PROMPT – Out of the data below, copy every line with the string "computer".

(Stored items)
+---+

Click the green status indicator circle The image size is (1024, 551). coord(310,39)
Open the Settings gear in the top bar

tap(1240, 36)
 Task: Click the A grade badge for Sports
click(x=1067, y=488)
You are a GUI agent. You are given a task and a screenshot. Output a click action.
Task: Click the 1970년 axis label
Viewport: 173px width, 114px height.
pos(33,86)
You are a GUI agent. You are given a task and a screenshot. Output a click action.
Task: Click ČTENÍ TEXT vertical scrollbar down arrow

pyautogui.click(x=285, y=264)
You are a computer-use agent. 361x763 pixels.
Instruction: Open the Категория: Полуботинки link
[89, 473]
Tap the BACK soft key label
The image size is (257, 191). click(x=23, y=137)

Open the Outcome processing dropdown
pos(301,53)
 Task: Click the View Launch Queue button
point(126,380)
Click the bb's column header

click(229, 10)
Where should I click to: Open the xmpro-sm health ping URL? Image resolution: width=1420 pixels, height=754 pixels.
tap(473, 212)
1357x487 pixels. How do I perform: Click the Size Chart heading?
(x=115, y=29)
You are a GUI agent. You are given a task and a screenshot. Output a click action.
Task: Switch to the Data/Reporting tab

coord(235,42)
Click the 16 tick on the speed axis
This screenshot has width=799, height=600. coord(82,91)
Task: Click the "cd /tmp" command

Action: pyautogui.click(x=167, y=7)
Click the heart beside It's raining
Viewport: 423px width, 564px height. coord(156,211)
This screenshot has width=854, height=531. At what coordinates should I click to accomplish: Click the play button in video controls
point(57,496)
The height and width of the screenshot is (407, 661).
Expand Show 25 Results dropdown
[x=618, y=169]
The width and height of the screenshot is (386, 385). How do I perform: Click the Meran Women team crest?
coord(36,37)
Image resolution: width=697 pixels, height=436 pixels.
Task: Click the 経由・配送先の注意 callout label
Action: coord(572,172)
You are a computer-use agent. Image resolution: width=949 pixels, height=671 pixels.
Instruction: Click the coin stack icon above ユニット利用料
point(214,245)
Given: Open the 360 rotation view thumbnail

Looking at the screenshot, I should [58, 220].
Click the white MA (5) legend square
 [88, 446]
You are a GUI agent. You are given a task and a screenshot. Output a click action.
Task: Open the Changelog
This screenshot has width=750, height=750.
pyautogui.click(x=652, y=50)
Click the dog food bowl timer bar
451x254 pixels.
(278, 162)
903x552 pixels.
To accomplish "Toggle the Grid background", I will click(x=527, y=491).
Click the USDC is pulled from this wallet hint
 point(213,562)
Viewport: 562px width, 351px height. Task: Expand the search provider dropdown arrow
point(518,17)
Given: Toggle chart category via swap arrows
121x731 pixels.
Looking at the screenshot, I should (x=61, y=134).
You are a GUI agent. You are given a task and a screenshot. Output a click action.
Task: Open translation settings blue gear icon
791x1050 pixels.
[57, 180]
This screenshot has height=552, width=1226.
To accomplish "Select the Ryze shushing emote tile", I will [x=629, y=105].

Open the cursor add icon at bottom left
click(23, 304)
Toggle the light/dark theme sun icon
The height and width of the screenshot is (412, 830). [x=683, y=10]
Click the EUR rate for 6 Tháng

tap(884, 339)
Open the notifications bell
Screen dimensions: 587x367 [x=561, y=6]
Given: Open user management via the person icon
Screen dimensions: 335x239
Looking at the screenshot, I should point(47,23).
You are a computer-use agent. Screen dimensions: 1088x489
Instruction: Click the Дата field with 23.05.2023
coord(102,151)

+---+

RESPONSE –
You are a computer-use agent. 361x763 pixels.
You are a computer-use agent. Image resolution: width=949 pixels, height=671 pixels.
You are a computer-use agent. Screen dimensions: 1088x489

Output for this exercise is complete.